Records from a data source
--- START ---

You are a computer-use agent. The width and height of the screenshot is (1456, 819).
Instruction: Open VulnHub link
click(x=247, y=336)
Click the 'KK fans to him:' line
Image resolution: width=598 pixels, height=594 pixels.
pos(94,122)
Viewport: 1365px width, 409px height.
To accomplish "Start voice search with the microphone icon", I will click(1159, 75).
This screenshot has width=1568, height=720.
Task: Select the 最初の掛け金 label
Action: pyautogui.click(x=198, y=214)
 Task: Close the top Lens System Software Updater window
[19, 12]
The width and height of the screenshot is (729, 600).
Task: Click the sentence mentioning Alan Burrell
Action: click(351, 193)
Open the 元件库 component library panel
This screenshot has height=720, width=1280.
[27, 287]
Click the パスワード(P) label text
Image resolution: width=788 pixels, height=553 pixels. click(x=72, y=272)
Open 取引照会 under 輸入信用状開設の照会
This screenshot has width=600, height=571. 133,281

--- END ---

§ Work instructions: All entries above are to be transcribed verbatim.

§ Reply:
You are a computer-use agent. The width and height of the screenshot is (1456, 819).
Instruction: Open VulnHub link
click(x=247, y=336)
Click the 'KK fans to him:' line
Image resolution: width=598 pixels, height=594 pixels.
pos(94,122)
Viewport: 1365px width, 409px height.
To accomplish "Start voice search with the microphone icon", I will click(1159, 75).
This screenshot has width=1568, height=720.
Task: Select the 最初の掛け金 label
Action: pyautogui.click(x=198, y=214)
 Task: Close the top Lens System Software Updater window
[19, 12]
The width and height of the screenshot is (729, 600).
Task: Click the sentence mentioning Alan Burrell
Action: click(351, 193)
Open the 元件库 component library panel
This screenshot has height=720, width=1280.
[27, 287]
Click the パスワード(P) label text
Image resolution: width=788 pixels, height=553 pixels. click(x=72, y=272)
Open 取引照会 under 輸入信用状開設の照会
This screenshot has width=600, height=571. 133,281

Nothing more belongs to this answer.